The Chado adaptor works through three perl modules that are part of a separate distribution that can be obtained from CPAN:
cpan> install Bio::DB::Das::Chado
In addition to the standard Chado schema, this adaptor requires a few additional views and functions. These are found in two files in the Chado CVS or in a gmod distribution. These are:
schema/Chado/modules/sequence/gff-bridge/sequence-gff-views.sql
schema/Chado/modules/sequence/gff-bridge/sequence-gff-funcs.plpgsql
It is currently included in the default Chado schema that can be obtained as part of the gmod distribution.
If you already have a Chado instance and want to add these items, the easiest way to do that is to cat the files to stdout and pipe that to a psql command:
% cat sequence-gff-views.sql | psql <Chado-database-name>
% cat sequence-gff-funcs.pgsql | psql <Chado-database-name>
A sample Chado configuration file is included in contrib/conf_files/. Since Chado uses the Sequence Ontology for its controlled vocabulary, it is quite likely that this configuration file should work for any instance of Chado once the database-specific parameters are set. Also, depending on what the "reference type" is (usually something like 'chromosome' or 'contig'), the line in the configuration for reference class will need to be modified to agree with your data.
After the tables are created, the user that is running Apache must be granted privileges to select on several tables.

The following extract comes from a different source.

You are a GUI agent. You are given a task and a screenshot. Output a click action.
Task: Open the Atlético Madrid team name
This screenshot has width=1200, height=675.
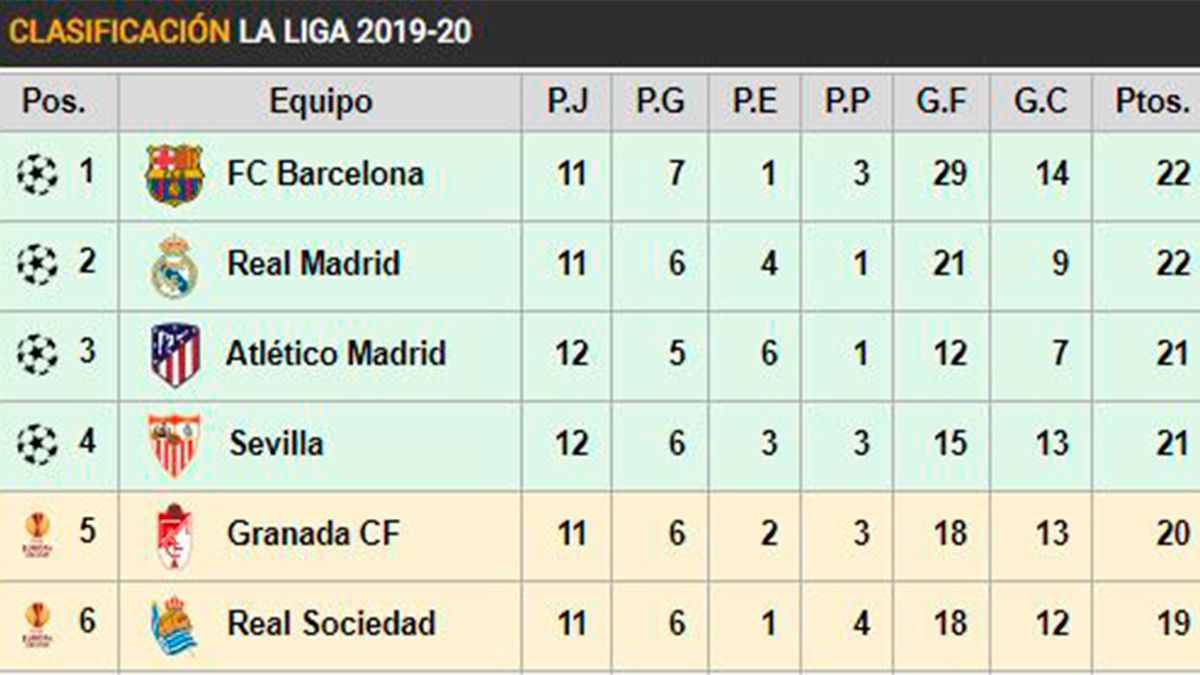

Usually that user is 'nobody', although on RedHat systems using RPM installed Apache the user is 'apache'. First create that user in Postgres, then in the psql shell grant select permissions:
CREATE USER nobody;
GRANT SELECT ON feature_synonym TO nobody;
GRANT SELECT ON synonym TO nobody;
GRANT SELECT ON feature_dbxref TO nobody;
GRANT SELECT ON dbxref TO nobody;
GRANT SELECT ON feature TO nobody;
GRANT SELECT ON featureloc TO nobody;
GRANT SELECT ON cvterm TO nobody;
GRANT SELECT ON feature_relationship TO nobody;
GRANT SELECT ON cv TO nobody;
GRANT SELECT ON feature_cvterm TO nobody;
GRANT SELECT ON featureprop TO nobody;
GRANT SELECT ON pub TO nobody;
GRANT SELECT ON feature_pub TO nobody;
GRANT SELECT ON db TO nobody;
Creating a configuration file
The GBrowse configuration file for a Chado database is the same format as for any other data source, but there are a few notes specific to Chado for GBrowse configuration files. A sample configuration file called 07.Chado.conf is included in the contrib/conf_files directory of this distribution, and is installed in $HTDOCS/gbrowse/contrib/conf_files.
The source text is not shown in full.